Jones pleaded with the CMs to deny both sets of projects and hold developers accountable to communities.

Other former and current business owners also argued on Pete’s behalf, noting their own experiences as Black business owners in rapidly vanishing Black Oakland.

Barbara Howard, a Black former business owner, described the undermining of her business by development and implored Council to protect Black businesses.

“I was one of those businesses that was displaced here in Oakland, California, in Jack London Village…This is another Jack London Village replacement of African American businesses, of course those businesses are going to die. And how many more African American businesses are going to leave, or die, in Oakland,” Howard said.

Ray Bobbitt, co-founder of African American Sports and Entertainment Group [AASEG], a consortium of investors and developers who are struggling to develop the Coliseum property in the face of intransigence from A’s owner John Fisher, also spoke in defense of Black businesses and Pete.

“In 2020 we talked a lot about economic equality and social justice. That narrative is gone, now we’re back to business as usual…gentrification is more than just about economics. This is about preservation of culture and heritage. We’re not anti-development, we don’t dislike Tidewater, we want Tidewater to build buildings, but just not at the expense of the economic and cultural opportunity of this city,” Bobbitt said.

Former D6 council candidate and board director at California Association of Real Estate Brokers, Kenny Sessions, also spoke on behalf of Pete’s appeal and of Geoffrey’s Inner Circle’s role in the Black community.

“I oppose this building. I’m a real estate junky, but I know this is not good for our community…if that man [Pete] says that he feels that this building is not going to help his business, I think that his word after 50 years is more than enough…we as African American people may lose that place and not have a place like Geoffrey’s to take our clients to do business,” Sessions said.

Pete kept his comments brief, but noted that previous administrations—notably that of former Mayor Jerry Brown—focused on dismantling Black Oakland and undermining Black businesses. Pete’s comments accentuated the theme of most of the other commenters, that the city had deliberately abandoned its Black businesses and culture.

“Jerry Brown in 1998 made this quote in the Wall Street Journal ‘my goal is to dismantle and undermine the Black political machinery that reigned here in the last 20, 25 years…we have been abandoned on a multitude of fronts relative to displacement.”

Appeal Upheld on Commercial Tower, but YIMBY Laws Tie Council’s Hands on Residential

Carroll Fife, the district representative for Pete’s business and the development, led the discussion, initially moving to uphold the appeal against the commercial project. That motion passed unanimously and the commercial appeal was upheld.
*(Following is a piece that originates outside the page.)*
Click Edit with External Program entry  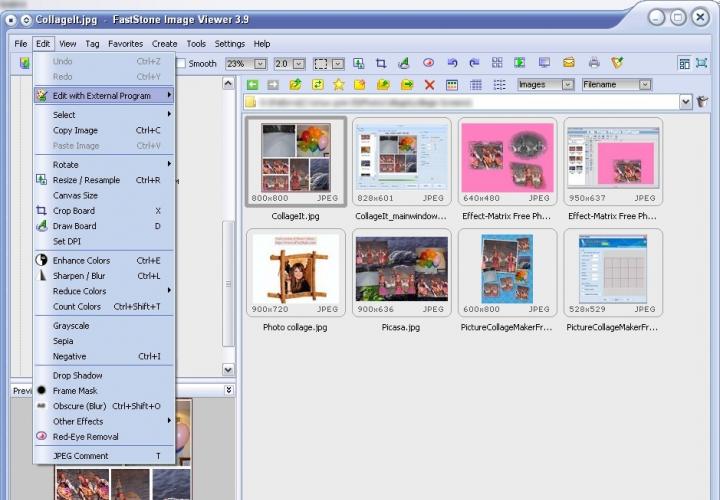pos(101,96)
What appeared to be an early victory by Pete and his group with the granting of the appeal on the commercial iteration of the project soon withered to defeat by the end of the meeting as the Council moved to reject the appeal of the residential project.

After the resolution upholding the appeal of the commercial project was passed, Fife told the attendees that she and the Council’s hands were tied on the residential project. State laws forbid more than 5 hearings on a residential housing project, and require an evidentiary process for appeals finding that significant errors occurred in the planning process and approval. The City contends that no planning errors existed.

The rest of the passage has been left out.